Sadaf Shamas

Personal information
- Born: 30 December 1998 (age 27) Lahore, Punjab, Pakistan
- Batting: Right-handed
- Bowling: Right-arm medium
- Role: Batter

International information
- National side: Pakistan (2022–present);
- ODI debut (cap 86): 4 November 2022 v Ireland
- Last ODI: 29 May 2024 v England
- T20I debut (cap 51): 24 January 2023 v Australia
- Last T20I: 14 October 2024 v New Zealand
- T20I shirt no.: 18

Domestic team information
- 2017: Lahore
- 2018/19: Higher Education Commission
- 2024: Multan

Career statistics
| Competition | WODI | WT20I |
| Matches | 15 | 12 |
| Runs scored | 262 | 61 |
| Batting average | 20.15 | 6.10 |
| 100s/50s | 0/1 | 0/0 |
| Top score | 72 | 35 |
| Balls bowled | – | 6 |
| Wickets | – | 0 |
| Bowling average | – | – |
| 5 wickets in innings | – | 0 |
| 10 wickets in match | – | 0 |
| Best bowling | – | – |
| Catches/stumpings | 6/– | 3/– |
- Source: Cricinfo, 15 October 2024

= Sadaf Shamas =

Pakistani cricketer

Sadaf Shamas (born 30 December 1998) is a Pakistani cricketer who plays as a right-handed batter.
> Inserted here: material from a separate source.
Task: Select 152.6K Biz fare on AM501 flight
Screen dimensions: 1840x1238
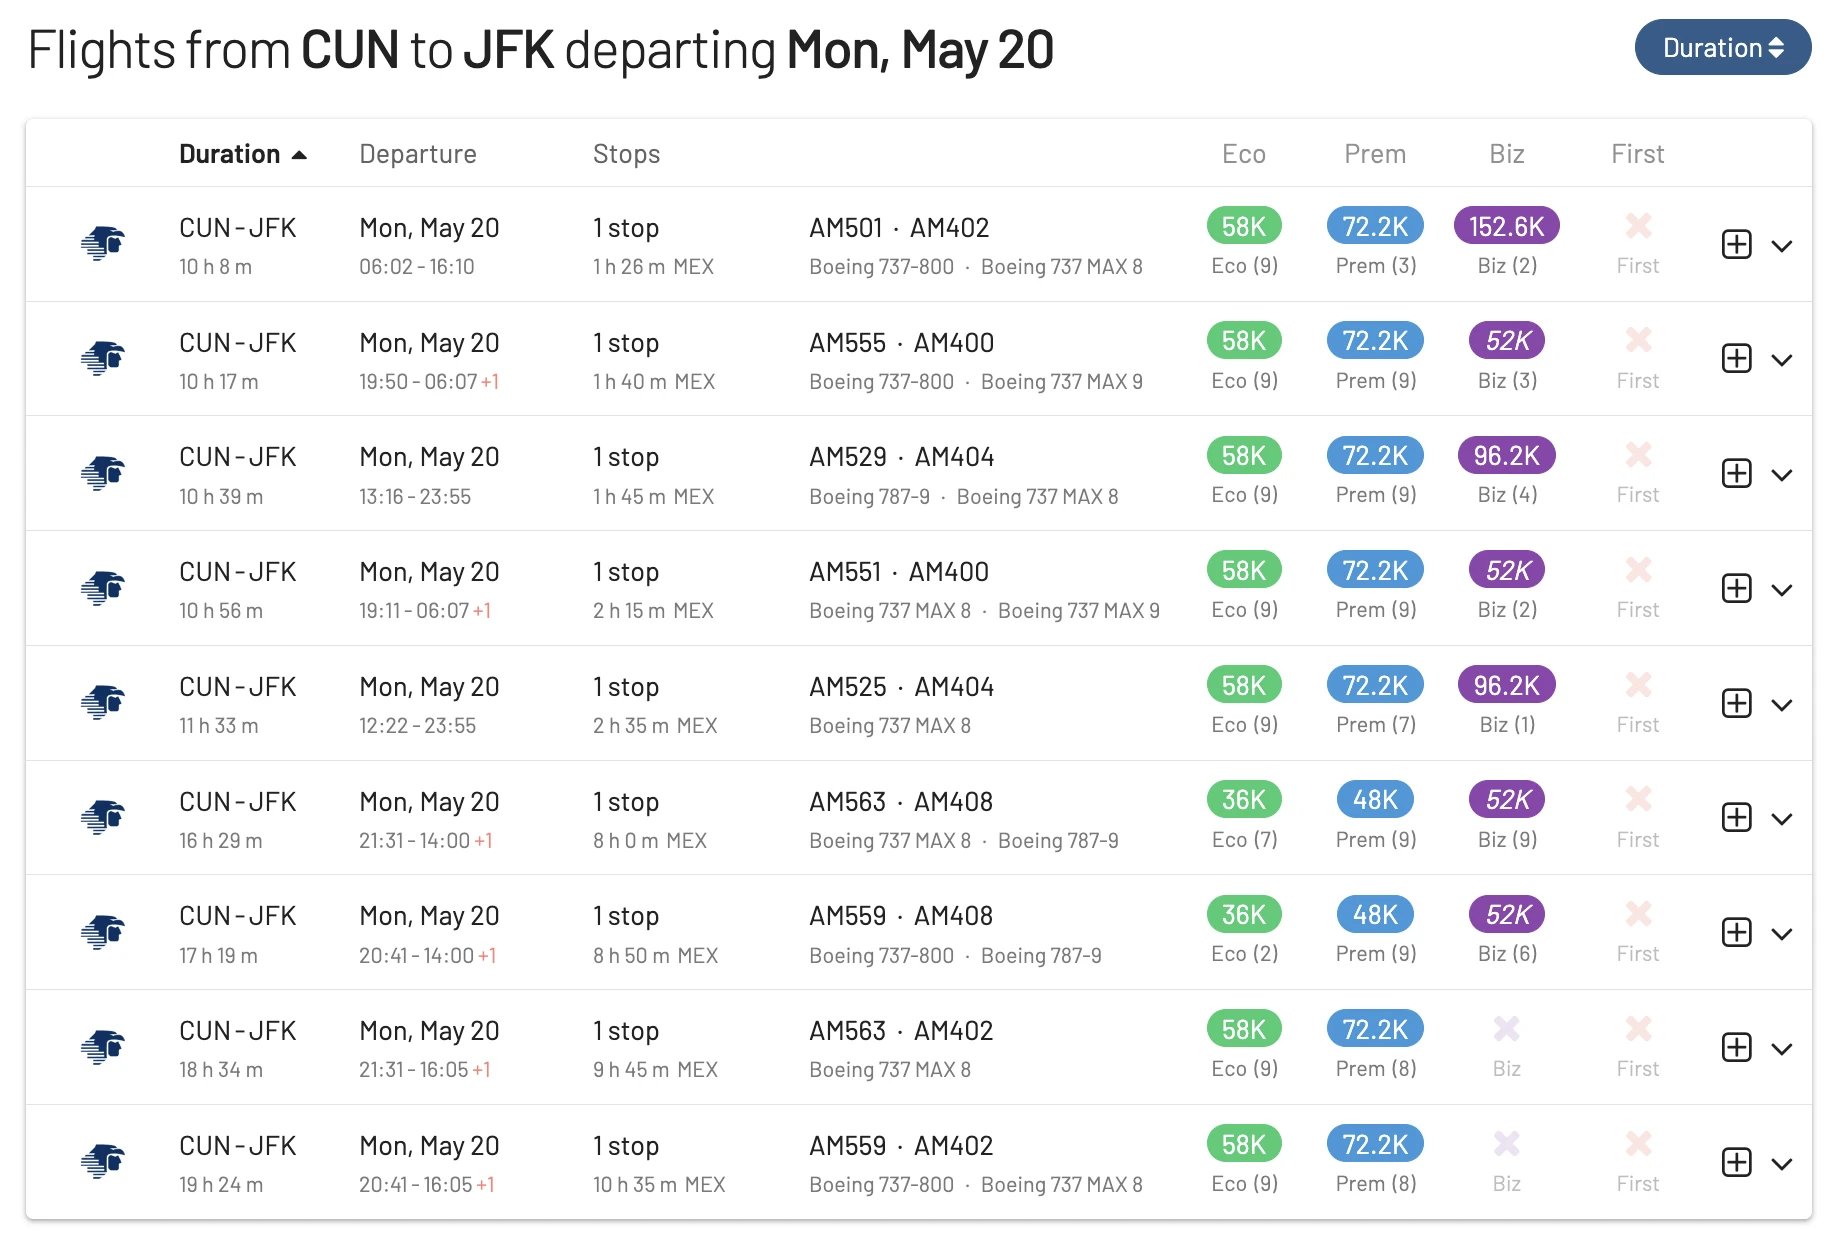Action: (x=1506, y=226)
She has also played domestic cricket for Lahore, Higher Education Commission and Multan.

==International career==
In May 2022, she was named in Women's One Day International (WODI) squads for Sri Lanka's tour of Pakistan. In September 2022, she was named in Pakistan's squad for the Asia Cup.

Shamas made her WODI debut on 4 November 2022 against Ireland at Gaddafi Stadium, Lahore. She made her WT20I debut on 24 January 2023 against Australia at North Sydney Oval, Sydney.
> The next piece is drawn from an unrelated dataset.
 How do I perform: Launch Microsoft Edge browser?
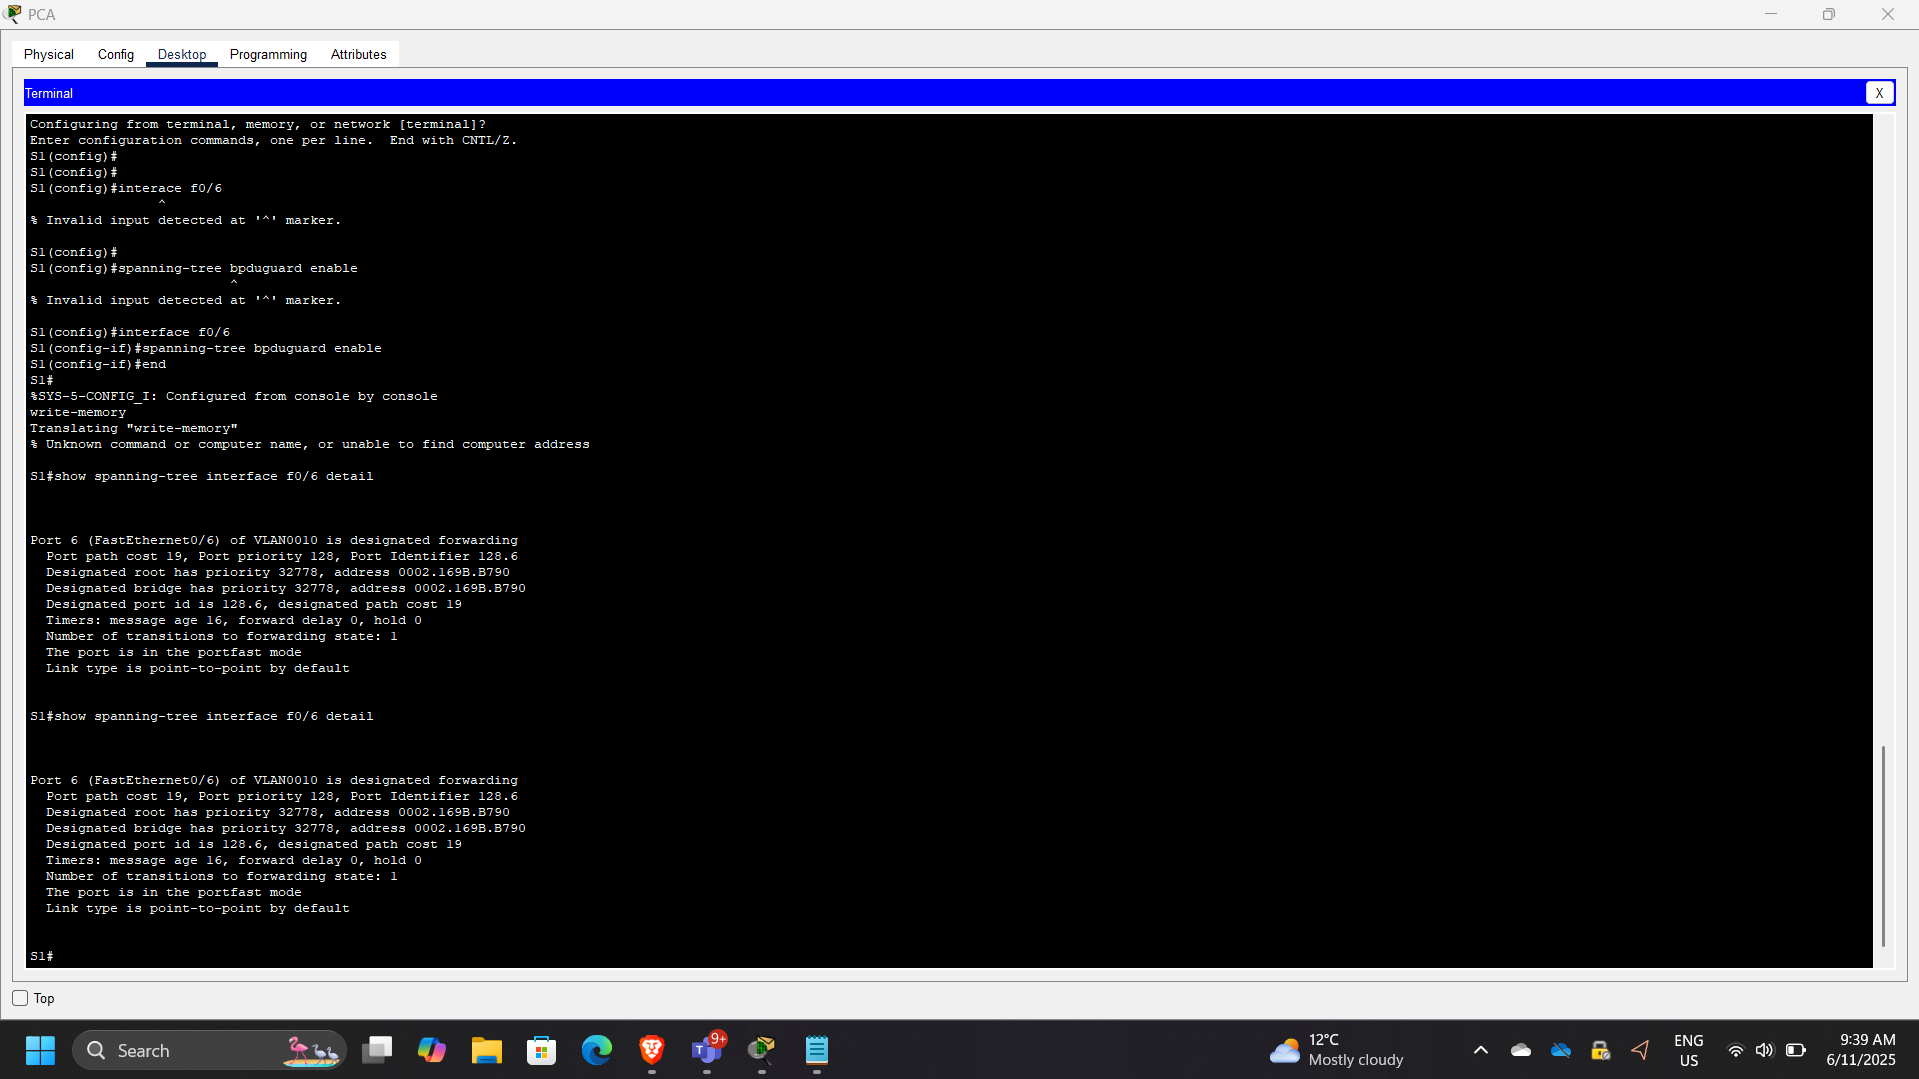click(x=597, y=1050)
In January 2023, Shamas was added to Pakistan's squad for the 2023 ICC Women's T20 World Cup. She replaced Diana Baig, who was ruled out of the squad due to a fractured finger. In July 2023, she was selected in Pakistan's 2023 Asian Games squad.

She was named in the Pakistan squad for the 2024 ICC Women's T20 World Cup.